> Task prompt
All lines from the one that contains "Image resolution: width=1366" through the final line of the entries must be repeated exactly. No other lines belong in the output.

> Records contained in a dataset
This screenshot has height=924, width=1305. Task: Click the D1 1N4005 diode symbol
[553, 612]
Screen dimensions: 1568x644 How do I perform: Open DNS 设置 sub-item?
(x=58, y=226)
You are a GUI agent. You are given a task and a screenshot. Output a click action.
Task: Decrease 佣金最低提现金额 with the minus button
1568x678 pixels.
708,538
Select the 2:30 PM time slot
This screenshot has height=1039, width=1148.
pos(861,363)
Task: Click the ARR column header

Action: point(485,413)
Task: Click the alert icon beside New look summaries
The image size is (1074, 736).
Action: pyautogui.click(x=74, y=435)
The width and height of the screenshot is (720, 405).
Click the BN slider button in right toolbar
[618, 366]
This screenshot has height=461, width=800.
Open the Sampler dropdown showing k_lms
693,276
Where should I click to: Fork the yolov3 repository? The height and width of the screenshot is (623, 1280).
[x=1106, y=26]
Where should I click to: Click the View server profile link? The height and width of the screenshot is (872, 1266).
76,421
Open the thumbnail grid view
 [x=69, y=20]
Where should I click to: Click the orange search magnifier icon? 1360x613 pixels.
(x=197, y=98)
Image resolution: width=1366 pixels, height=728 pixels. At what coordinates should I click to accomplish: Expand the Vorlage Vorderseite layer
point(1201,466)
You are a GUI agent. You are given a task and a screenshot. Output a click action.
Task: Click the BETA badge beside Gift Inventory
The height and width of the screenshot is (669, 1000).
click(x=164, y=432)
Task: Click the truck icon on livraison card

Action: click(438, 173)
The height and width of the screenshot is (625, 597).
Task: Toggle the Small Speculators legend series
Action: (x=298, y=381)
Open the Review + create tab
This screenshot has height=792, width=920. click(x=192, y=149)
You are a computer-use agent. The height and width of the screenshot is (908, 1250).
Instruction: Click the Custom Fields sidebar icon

> Answer to this exercise
Image resolution: width=1366 pixels, height=728 pixels. At what coordinates should I click to accomplish: Expand the Vorlage Vorderseite layer
point(1201,466)
You are a GUI agent. You are given a task and a screenshot. Output a click action.
Task: Click the BETA badge beside Gift Inventory
The height and width of the screenshot is (669, 1000).
click(x=164, y=432)
Task: Click the truck icon on livraison card

Action: click(438, 173)
The height and width of the screenshot is (625, 597).
Task: Toggle the Small Speculators legend series
Action: (x=298, y=381)
Open the Review + create tab
This screenshot has height=792, width=920. click(x=192, y=149)
You are a computer-use agent. The height and width of the screenshot is (908, 1250).
Instruction: Click the Custom Fields sidebar icon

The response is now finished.